In the first, tenuous weeks of her life, Jorie Kraus and her parents faced her possible death repeatedly. Muscles throughout her tiny body simply didn’t work properly. Her heart. Her legs. Her larynx. Even the involuntary action of breathing was labored, and constantly faltering.
In those panicked days, through a haze of terrible news and incomprehensible instructions, something incredible happened: A long-shot attempt to discover the root cause of her problems identified a widely available, yet previously unknown, treatment.
“The results were so fast,” Joanie Kraus, Jorie’s mother, told the audience at STAT’s Breakthrough Summit West in San Francisco Tuesday. Suddenly, she recalled, a child who spent 73 days in a neonatal intensive care unit and then the first two years of her life facing developmental plateaus, could move freely, maneuver around obstacles, and look at a Fisher-Price toy, hold it up, and say “(s)quare,” even if dropping the s.
“I said, ‘This can’t be,” Joanie Kraus recalled. “It can’t be, and it can’t be so fast. It was almost like a light switch.”
What turned the switch on, improbably, was Klonopin, a widely available muscle relaxer commonly used to treat seizure disorders and panic attacks.
A program at Mayo Clinic discovered that Jorie was born with an ultra rare condition caused by a deletion of genes connected to chromosome 10, causing her to suffer a constellation of neurodevelopmental and motor symptoms. Doctors rapidly sequenced her genome and used an artificial intelligence tool known as Biomedical Data Translator to identify Klonopin in a vast database of available compounds as a drug with the characteristics to counteract many of the disorder’s debilitating effects.
During the Breakthrough West Summit, Jorie’s parents, with the now almost 3-year-old child playing easily in her father’s lap, discussed how to scale the technologies and processes that gave their daughter a chance to thrive.
“We don’t know the ceiling” for Jorie, her mother said, noting that she has neurodevelopmental delays that will require lifelong care. “You guys, our kid got a second chance at life!”

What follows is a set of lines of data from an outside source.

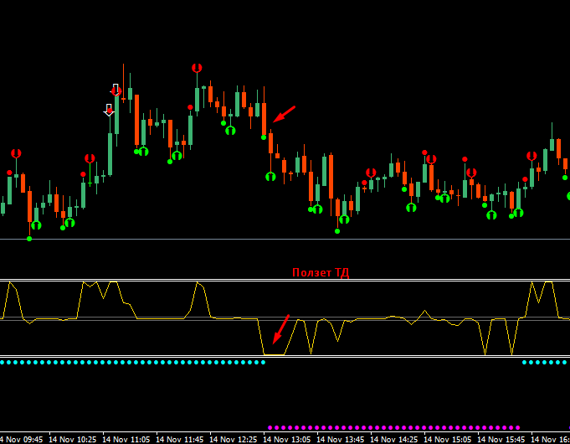Select the first magenta dot in the bottom row
Viewport: 570px width, 444px height.
(x=270, y=427)
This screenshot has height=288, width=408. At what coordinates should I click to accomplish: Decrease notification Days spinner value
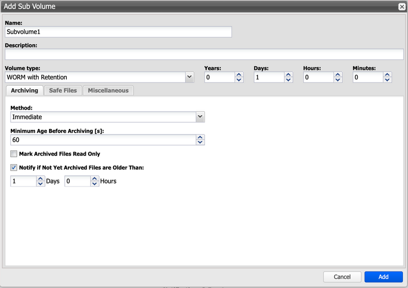40,184
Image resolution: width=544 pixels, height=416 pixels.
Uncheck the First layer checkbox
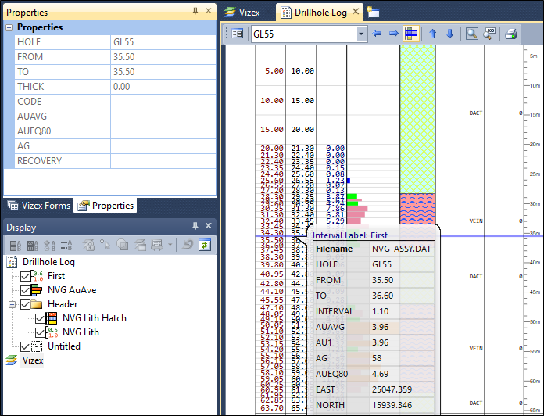(x=27, y=276)

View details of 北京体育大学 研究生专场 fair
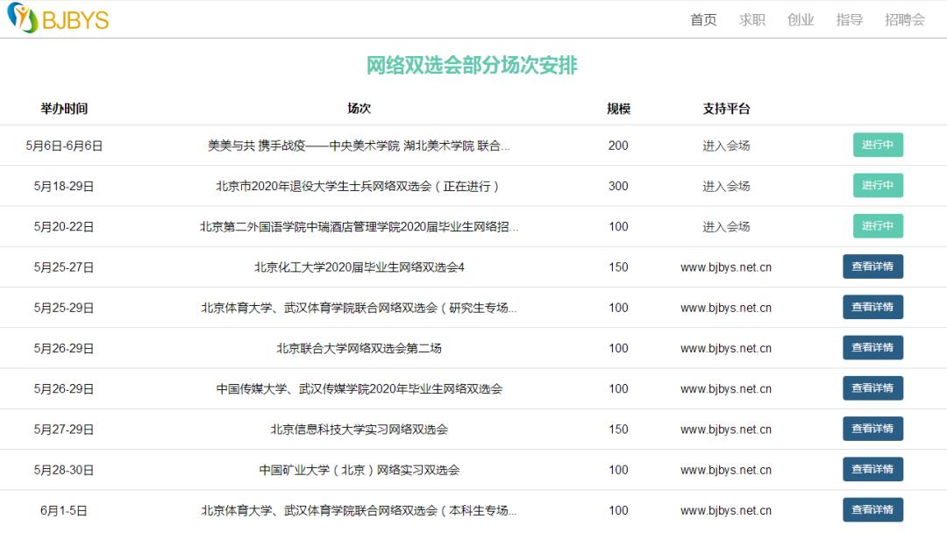[x=872, y=307]
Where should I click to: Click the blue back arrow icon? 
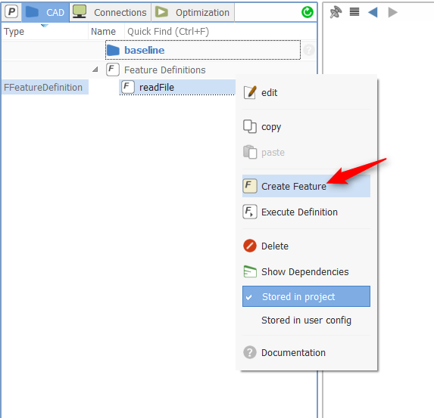(x=373, y=12)
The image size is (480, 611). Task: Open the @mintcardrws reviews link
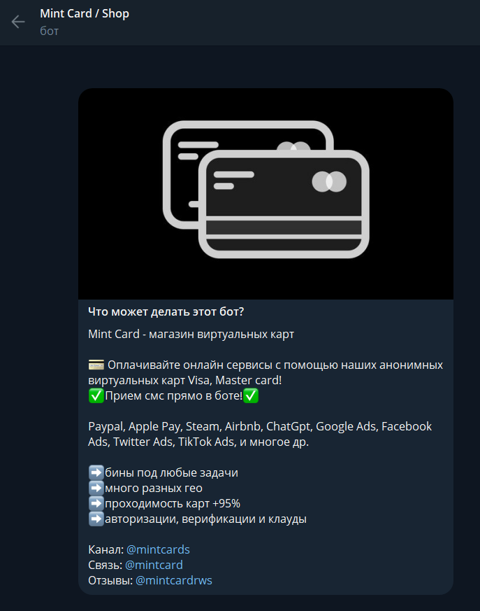[174, 580]
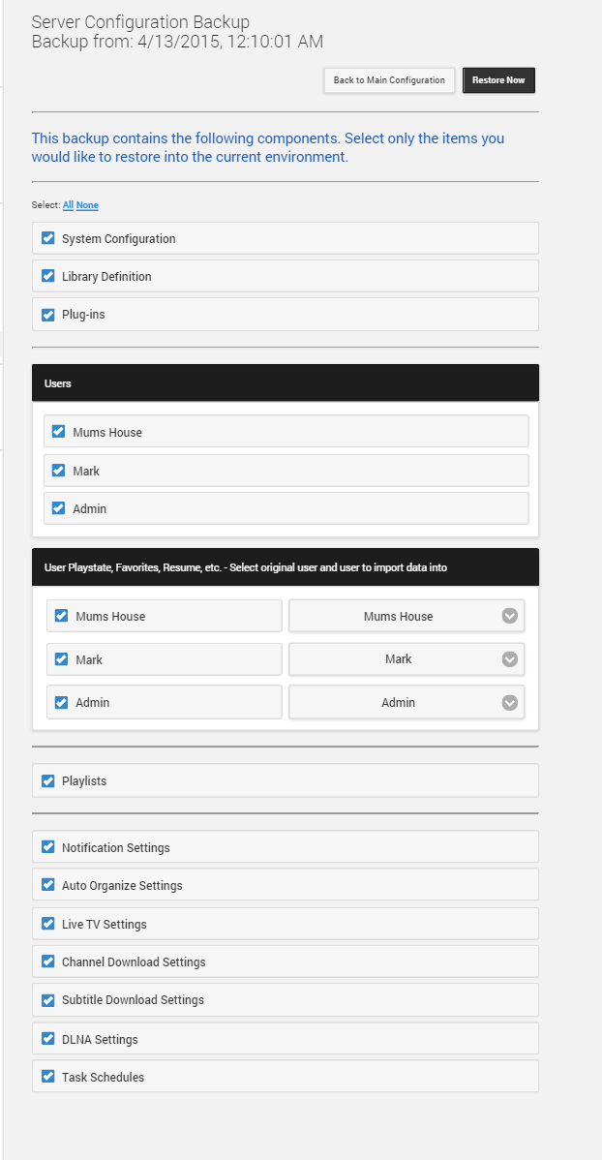This screenshot has height=1160, width=602.
Task: Go back to Main Configuration
Action: [389, 80]
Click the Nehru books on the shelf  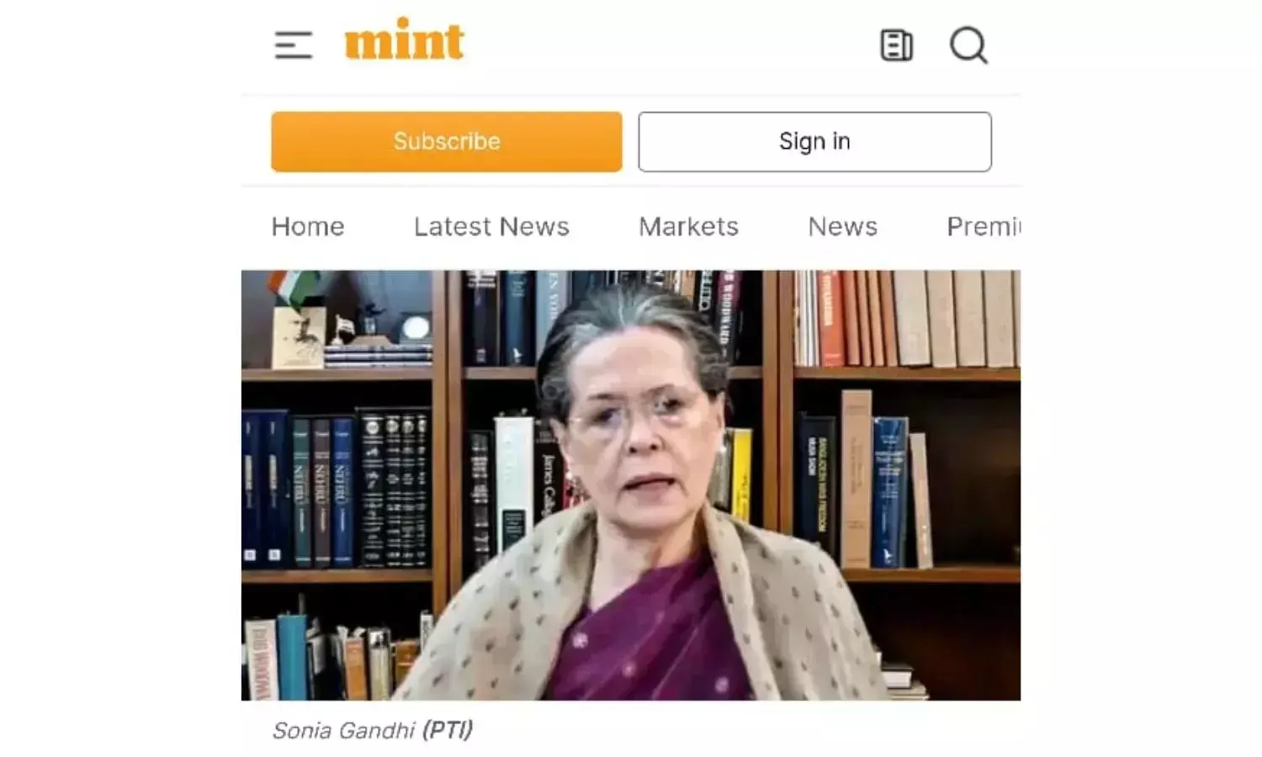click(322, 490)
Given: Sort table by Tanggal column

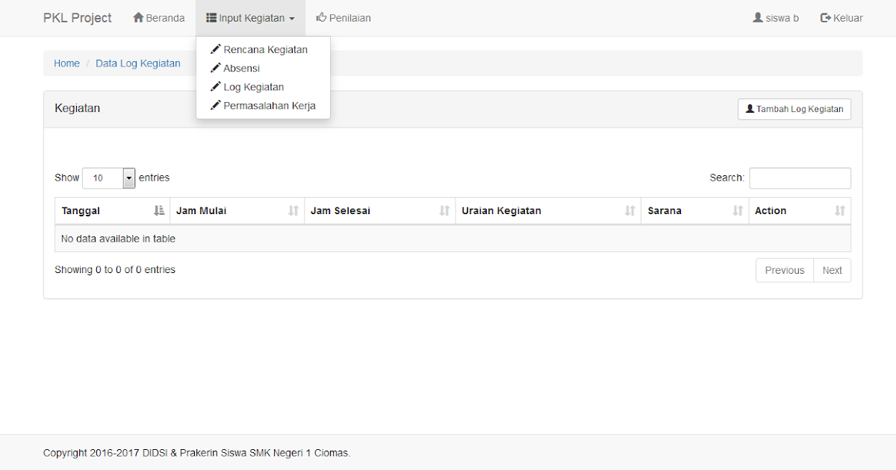Looking at the screenshot, I should click(112, 211).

Whitney Thompson, the physician who identified Jorie’s treatment with her Mayo colleague Laura Lambert, said multiple barriers stand in the way of bringing such rapid and effective treatment to other children with rare and undiagnosed conditions. One is the lack of widespread availability of genomic sequencing. Another is the difficulty of doing rapid laboratory testing to confirm a potentially effective — and available — treatment.
But she said, through the process of treating Jorie, a crucial truth became undeniably clear about the series of discoveries that saved her.
“I don’t think we would have gotten there without the AI tool,” Thompson said. “It’s able to make inferences across all the biomedical literature, things that we wouldn’t have been able to connect otherwise. So the AI portion of this was absolutely critical.”
That AI tool, the Biomedical Data Translator, was built by a consortium of researchers working with funding from the National Institutes of Health to create an open-source knowledge graph that can harmonize, integrate, and reason over disparate data sources. It has been used in recent years to identify treatments for multiple patients with ultra-rare conditions, although implementing it consistently and reliably across health systems, in diverse geographies, remains a work in progress.
Jorie’s parents started an organization called the Jorie Effect to provide funding and other resources to help children and families with the same condition. Jorie’s example has already begun to have an effect, even for children considerably older than her for whom development was stymied by similar genetic deletions.
Joanie Kraus recounted the case of a patient several years older whose family reached out on Monday. The child’s neurologist had followed the same steps used to treat Jorie and prescribed Klonpin, generating a breakthrough effect.
“The child is five years old, has a different type of mutation but the same diagnosis — and went from not talking to speaking sentences,” Joanie recounted. “It’s huge.”
Dave Kraus, Jorie’s father, said the possibility of helping suffering children and families makes talking publicly about his family’s experience an imperative. It feels that way, he said, even though doing so plunges him into the worst moments of his life, when through beeping machines and maze of wires, doctors were telling him about his child’s long odds, and the possibility that she might never participate in the activity she is now undertaking: planning her third birthday party.
“The whole reason we continue to talk about it is hope,” he said. “I will continue to keep talking about it as long as someone will listen, because parents need it.”